Mariana Enríquez: por una literatura irresponsable

Su libro de cuentos 'Los peligros de fumar en la cama' la consagró como una de las mejores narradoras de su generación. 'Este es el mar' (2017), su última novela, mezcla tres mundos de su predilección: el terror fantástico/gótico, la adolescencia y el rock.

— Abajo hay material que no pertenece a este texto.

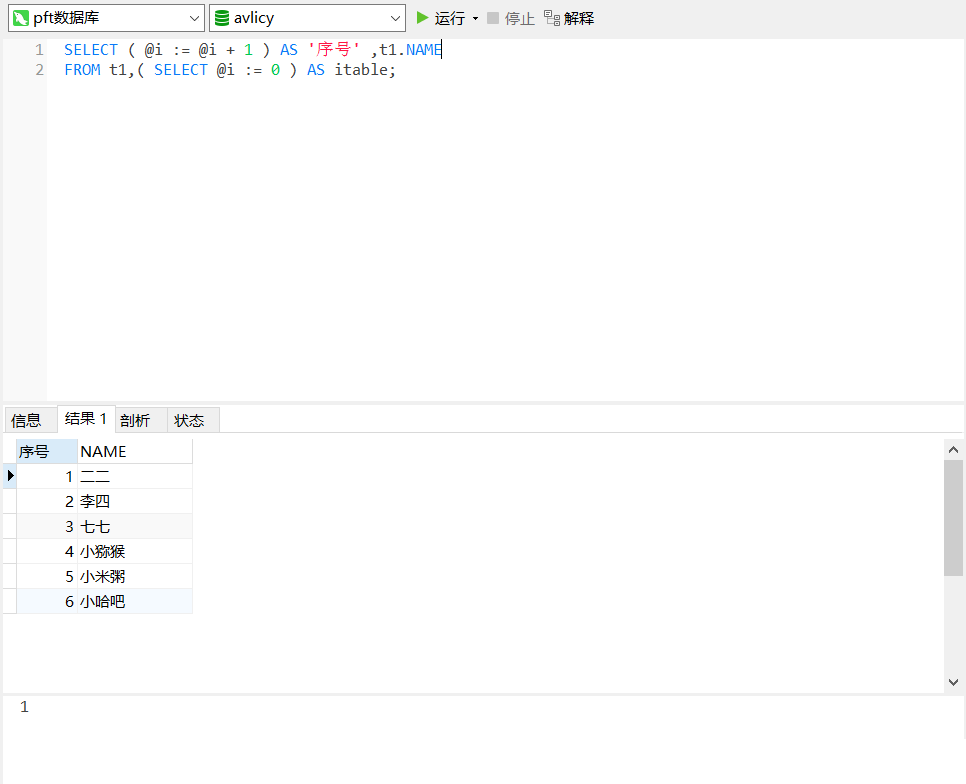The width and height of the screenshot is (966, 784).
Task: Switch to the 信息 tab
Action: [x=29, y=419]
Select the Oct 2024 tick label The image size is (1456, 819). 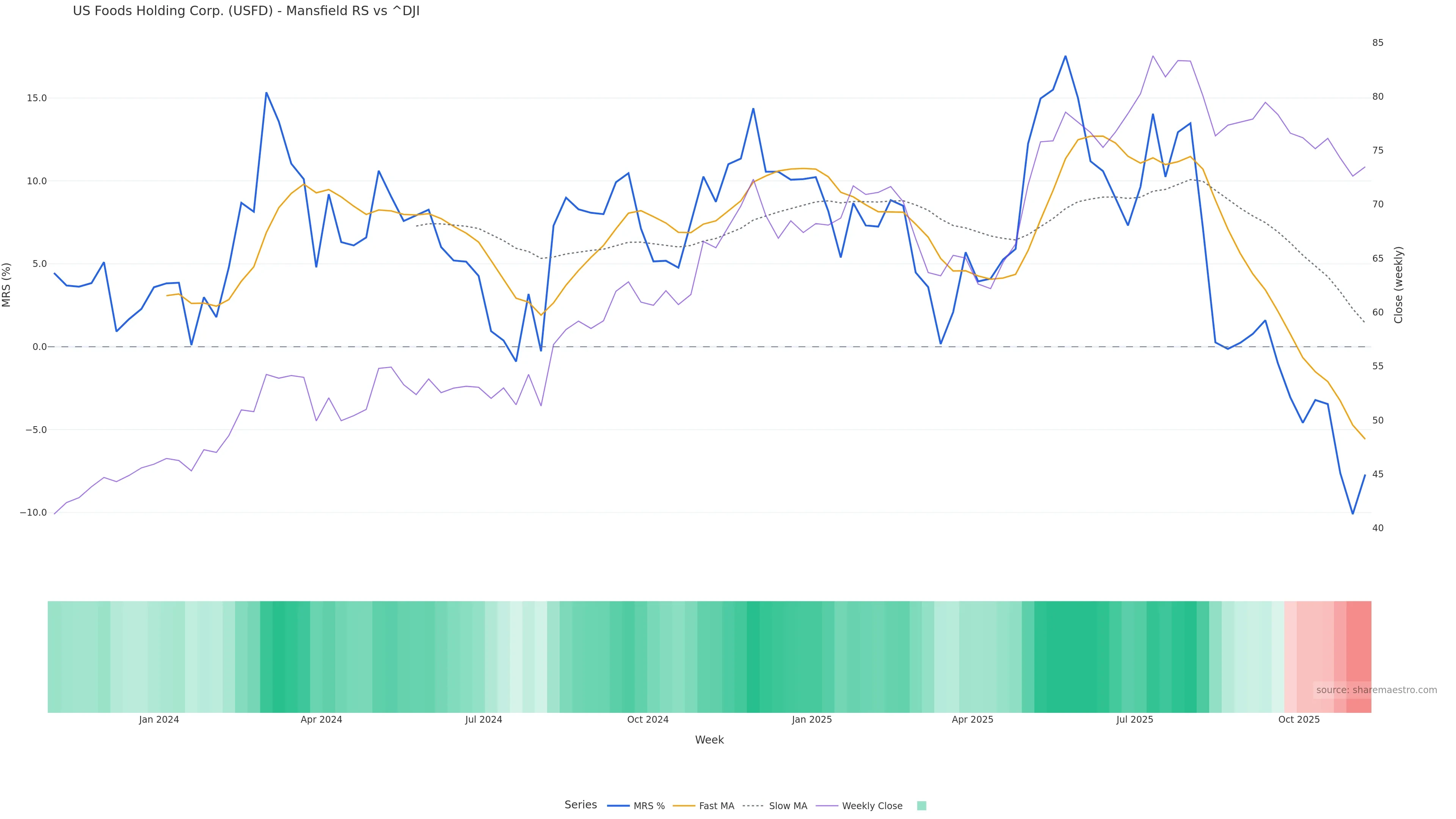click(x=648, y=720)
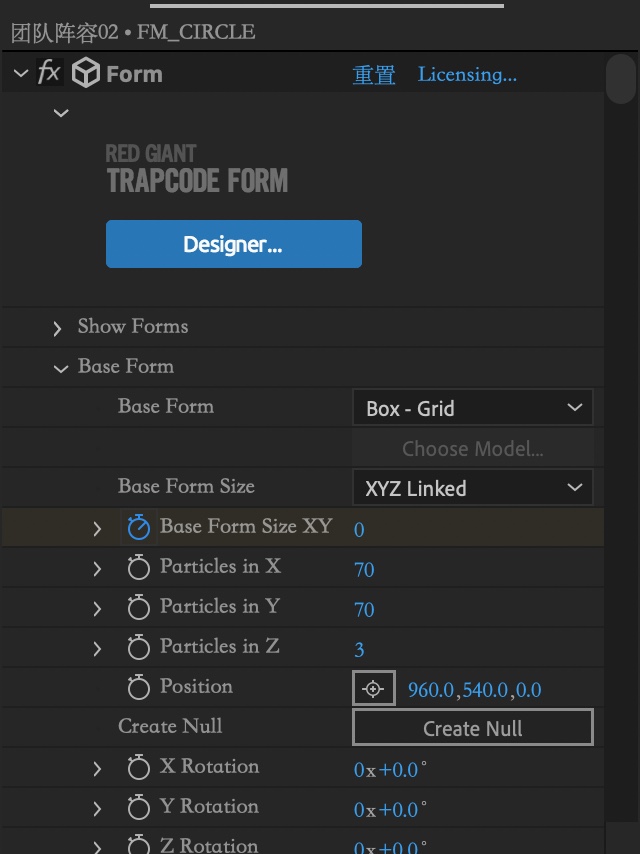Expand the Show Forms group
This screenshot has height=854, width=640.
click(58, 328)
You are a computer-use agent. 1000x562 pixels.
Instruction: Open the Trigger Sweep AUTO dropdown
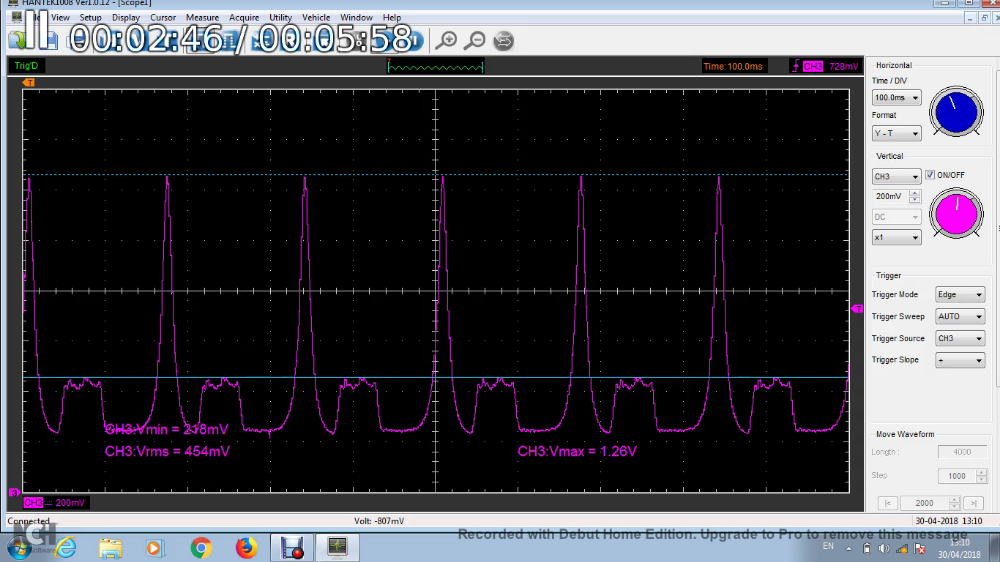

Pablo Díaz Marenghi* Buenos Aires
20 de febrero de 2018

Una niña de diez años, de pelo negro azabache, se zambulle en una biblioteca gigante a ver los libros que acumularon su papá –ingeniero– y su mamá –médica–; o al menos eso parece. Revuelve y revuelve entre los estantes hasta que encuentra algo de su interés: La historia interminable, de Michael Ende. Pese a ser una historia infantil, tiene también momentos tenebrosos. Lejos de ahuyentarla, esto la entusiasma mucho más. “La sensación que tenía con la lectura era de algo muy placentero, pero distanciado de lo emocional. El terror fue el género que me permitió emocionarme”, dice Mariana Enríquez, periodista y escritora argentina, al recordar su incursión en la literatura en la infancia en un bar del barrio porteño de San Telmo. Luego llegaría a sus manos Cementerio de animales, de Stephen King, y ya nada sería igual. La ficción de horror le provocaría sensaciones inéditas hasta el momento: “Sentía miedo físico, el no querer mirar atrás, una cosa muy aprehensiva”.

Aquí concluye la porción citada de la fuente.